Modulation of the Excited-State Dynamics of 2,2'-Bipyridine-3,3'-diol in Crown Ethers: A Possible Way To Control the Morphology of a Glycine Fibril through Fluorescence Lifetime Imaging Microscopy.

In this article, we have investigated the modulation of excited-state intramolecular double proton transfer (ESIDPT) dynamics of 2,2'-bipyridine-3,3'-diol (BP(OH)2) in two crown ethers (CEs), namely, 18-Crown-6 (18C6) and 15-Crown-5 (15C5). From steady-state UV-visible measurements, we have shown that there is no significant interaction between the dienol tautomeric form of BP(OH)2 and two CEs. However, in the presence of CEs, an additional emission band (∼415 nm) is generated along with the diketo tautomer band (∼465 nm).
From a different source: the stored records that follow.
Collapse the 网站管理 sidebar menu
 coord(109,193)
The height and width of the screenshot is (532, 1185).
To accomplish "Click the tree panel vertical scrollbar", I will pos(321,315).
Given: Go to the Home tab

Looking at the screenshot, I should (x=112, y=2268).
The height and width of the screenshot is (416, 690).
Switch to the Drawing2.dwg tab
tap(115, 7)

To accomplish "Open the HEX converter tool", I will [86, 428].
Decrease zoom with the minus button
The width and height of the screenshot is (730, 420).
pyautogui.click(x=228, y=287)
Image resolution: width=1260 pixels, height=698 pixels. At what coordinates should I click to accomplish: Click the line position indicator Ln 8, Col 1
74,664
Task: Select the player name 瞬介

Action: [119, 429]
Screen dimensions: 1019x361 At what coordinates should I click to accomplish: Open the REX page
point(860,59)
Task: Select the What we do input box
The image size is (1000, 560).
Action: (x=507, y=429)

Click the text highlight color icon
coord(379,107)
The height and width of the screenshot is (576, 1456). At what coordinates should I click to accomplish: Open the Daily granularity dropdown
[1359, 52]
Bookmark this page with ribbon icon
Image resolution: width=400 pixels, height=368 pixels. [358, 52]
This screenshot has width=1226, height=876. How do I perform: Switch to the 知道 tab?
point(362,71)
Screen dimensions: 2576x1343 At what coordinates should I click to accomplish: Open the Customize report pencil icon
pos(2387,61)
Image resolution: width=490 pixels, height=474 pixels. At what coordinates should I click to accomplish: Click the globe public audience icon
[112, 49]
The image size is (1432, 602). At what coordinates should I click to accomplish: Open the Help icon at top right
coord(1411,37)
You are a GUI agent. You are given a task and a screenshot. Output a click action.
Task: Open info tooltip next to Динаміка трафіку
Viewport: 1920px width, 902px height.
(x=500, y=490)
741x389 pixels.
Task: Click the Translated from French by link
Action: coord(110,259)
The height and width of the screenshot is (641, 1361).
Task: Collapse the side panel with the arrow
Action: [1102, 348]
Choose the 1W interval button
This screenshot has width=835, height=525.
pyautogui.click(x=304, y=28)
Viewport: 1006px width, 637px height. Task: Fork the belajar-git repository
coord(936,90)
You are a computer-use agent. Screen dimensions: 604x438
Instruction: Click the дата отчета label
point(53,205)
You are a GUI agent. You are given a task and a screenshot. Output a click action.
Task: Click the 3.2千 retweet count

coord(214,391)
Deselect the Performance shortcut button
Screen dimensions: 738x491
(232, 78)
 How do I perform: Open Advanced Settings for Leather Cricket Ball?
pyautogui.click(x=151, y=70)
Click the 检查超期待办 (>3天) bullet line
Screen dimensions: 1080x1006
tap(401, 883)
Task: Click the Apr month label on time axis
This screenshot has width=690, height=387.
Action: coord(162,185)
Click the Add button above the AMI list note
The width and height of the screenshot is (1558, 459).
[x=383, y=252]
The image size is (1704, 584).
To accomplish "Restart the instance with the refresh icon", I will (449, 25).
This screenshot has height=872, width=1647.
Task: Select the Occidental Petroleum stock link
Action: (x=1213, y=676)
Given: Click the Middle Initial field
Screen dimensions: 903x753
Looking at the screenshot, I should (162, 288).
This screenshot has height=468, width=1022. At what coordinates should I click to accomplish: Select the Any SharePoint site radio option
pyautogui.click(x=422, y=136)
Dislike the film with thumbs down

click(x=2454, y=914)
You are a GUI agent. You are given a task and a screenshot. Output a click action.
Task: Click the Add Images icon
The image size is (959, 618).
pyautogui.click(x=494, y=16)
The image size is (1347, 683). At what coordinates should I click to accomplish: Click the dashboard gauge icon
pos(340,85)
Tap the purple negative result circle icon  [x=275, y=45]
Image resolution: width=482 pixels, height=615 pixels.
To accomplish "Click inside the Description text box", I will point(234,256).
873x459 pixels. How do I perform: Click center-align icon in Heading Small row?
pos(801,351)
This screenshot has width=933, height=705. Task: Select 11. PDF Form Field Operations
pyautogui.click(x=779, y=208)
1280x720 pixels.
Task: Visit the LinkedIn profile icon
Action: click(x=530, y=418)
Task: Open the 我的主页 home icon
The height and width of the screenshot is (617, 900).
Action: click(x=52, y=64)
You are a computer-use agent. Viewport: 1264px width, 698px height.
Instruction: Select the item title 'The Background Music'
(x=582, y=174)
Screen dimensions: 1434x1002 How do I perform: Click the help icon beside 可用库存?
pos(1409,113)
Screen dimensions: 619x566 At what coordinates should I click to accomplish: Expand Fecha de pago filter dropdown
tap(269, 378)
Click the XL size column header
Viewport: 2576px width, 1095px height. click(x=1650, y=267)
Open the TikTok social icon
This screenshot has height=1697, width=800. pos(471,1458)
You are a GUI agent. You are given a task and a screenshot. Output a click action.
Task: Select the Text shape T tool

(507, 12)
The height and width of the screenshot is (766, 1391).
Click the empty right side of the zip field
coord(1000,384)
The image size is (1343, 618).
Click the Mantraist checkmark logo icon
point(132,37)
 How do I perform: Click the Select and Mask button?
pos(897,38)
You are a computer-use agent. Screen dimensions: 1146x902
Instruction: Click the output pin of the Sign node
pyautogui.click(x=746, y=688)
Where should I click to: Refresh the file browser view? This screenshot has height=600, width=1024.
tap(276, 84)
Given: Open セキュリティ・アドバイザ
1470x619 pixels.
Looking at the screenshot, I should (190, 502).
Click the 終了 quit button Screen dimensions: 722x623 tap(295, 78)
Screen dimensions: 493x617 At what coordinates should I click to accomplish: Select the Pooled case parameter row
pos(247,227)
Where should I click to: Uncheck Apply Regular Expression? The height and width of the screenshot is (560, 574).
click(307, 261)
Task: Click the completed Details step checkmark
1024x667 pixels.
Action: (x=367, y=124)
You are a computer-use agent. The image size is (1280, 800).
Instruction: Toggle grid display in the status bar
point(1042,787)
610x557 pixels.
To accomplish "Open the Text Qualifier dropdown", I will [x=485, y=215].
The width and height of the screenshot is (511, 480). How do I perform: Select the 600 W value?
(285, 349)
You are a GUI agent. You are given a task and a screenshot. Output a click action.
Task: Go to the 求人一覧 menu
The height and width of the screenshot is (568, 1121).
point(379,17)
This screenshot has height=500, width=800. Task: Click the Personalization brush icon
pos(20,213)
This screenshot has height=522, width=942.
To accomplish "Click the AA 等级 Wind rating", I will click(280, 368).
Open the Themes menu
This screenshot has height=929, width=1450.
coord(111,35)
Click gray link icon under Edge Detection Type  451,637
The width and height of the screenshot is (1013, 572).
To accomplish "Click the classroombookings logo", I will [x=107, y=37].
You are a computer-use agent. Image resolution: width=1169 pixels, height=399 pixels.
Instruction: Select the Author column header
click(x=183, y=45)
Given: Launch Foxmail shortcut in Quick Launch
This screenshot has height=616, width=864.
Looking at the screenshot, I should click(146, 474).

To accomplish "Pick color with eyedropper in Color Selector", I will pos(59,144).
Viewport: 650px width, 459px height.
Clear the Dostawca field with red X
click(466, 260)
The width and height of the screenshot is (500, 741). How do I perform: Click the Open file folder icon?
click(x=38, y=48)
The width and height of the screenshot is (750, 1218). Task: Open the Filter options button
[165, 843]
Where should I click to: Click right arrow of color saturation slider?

In time-resolved analysis, we have observed the generation of ∼260 ps rise component in the presence of 18C6. Therefore, by combining the results of steady-state and time-resolved emissions, we have proposed that the water-assisted ESIDPT route of BP(OH)2 generates a hydronium ion (H3O+) in the excited state. 18C6 binds nicely to this H3O+ ion. As a result, retarded ESIDPT dynamics is observed in 18C6. However, as 15C5 cannot bind H3O+ properly, no rise component is found. With the addition of potassium chloride (KCl), the contribution of the rise component decreases due to unavailability of free 18C6 cavity to capture the H3O+ ion generated in the excited state. Addition of calcium chloride (CaCl2) leads to complete removal of the rise component due to the inhibition of the water-assisted ESIDPT route. From wavelength-dependent behavior, we have observed that the rise component is present only at 465 nm in 18C6. We have also shown that the fibrillar morphology of glycine can be successfully probed through fluorescence lifetime imaging microscopy using BP(OH)2 as an imaging agent. Modulation of fibrillar morphology has been found in the presence of two CEs. The interaction of glycine fiber with CEs can be explained by lifetime distribution analysis.